= Beginning of Section =
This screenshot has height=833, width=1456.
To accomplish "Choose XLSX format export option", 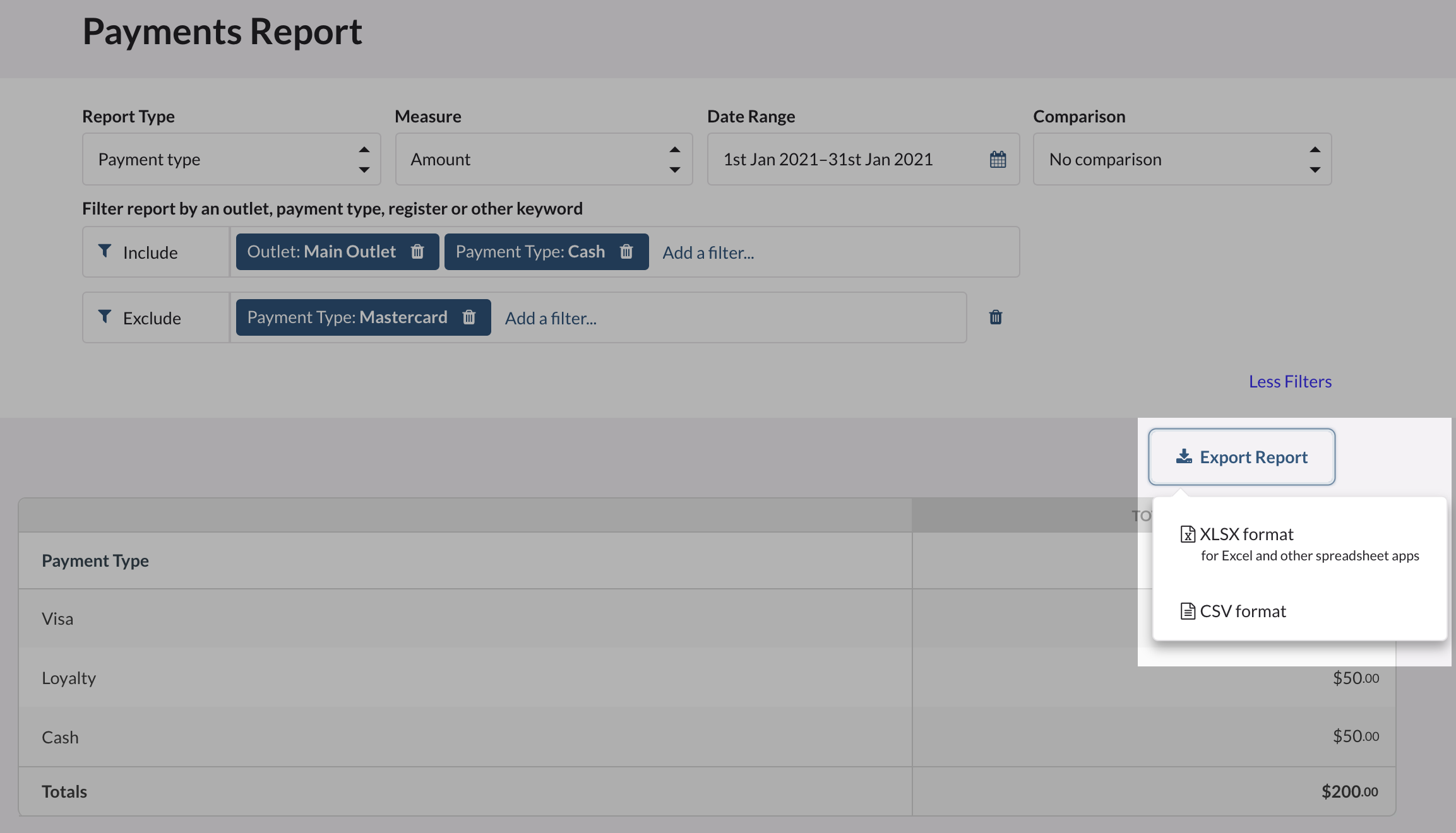I will click(1246, 535).
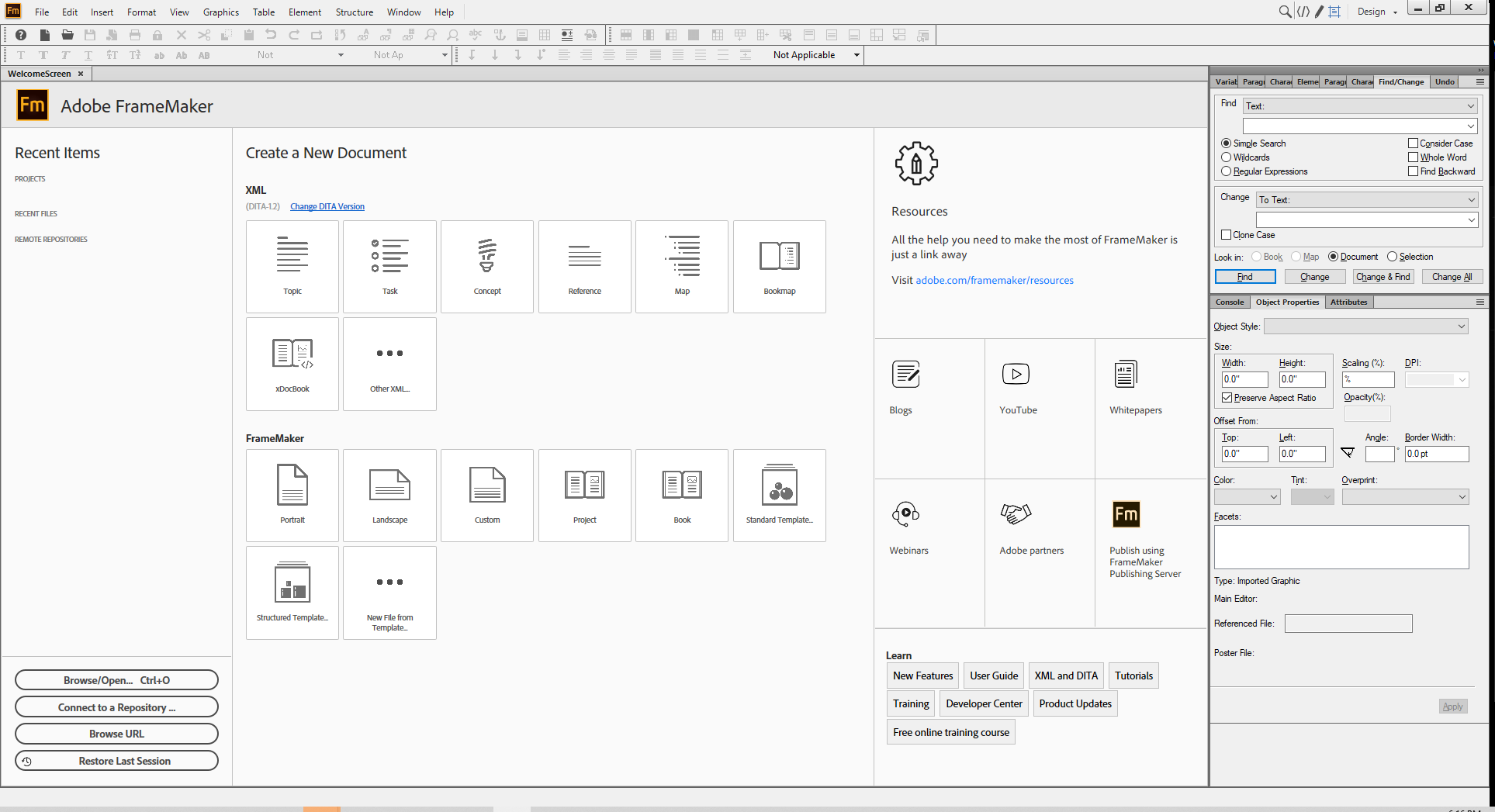Screen dimensions: 1495x812
Task: Open the Change DITA Version link
Action: click(x=327, y=206)
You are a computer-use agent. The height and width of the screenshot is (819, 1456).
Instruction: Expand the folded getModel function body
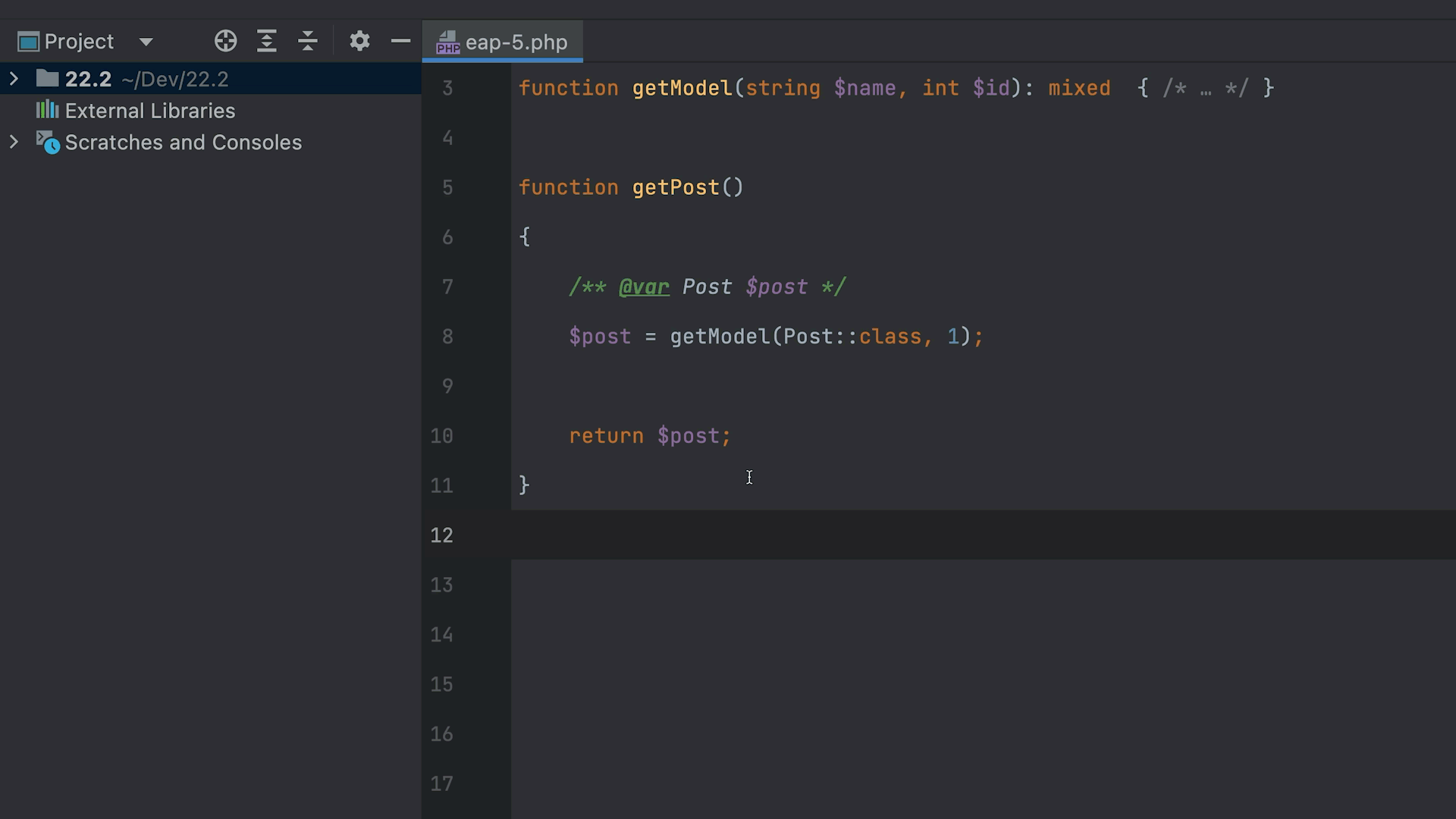[x=1205, y=89]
= End of Section =
What is being asked>
Restate the lines above exactly, from the one bearing "Instruction: Expand the" through the final line of the material, both included, omitting pictures.

Result of this task>
Instruction: Expand the folded getModel function body
[x=1205, y=89]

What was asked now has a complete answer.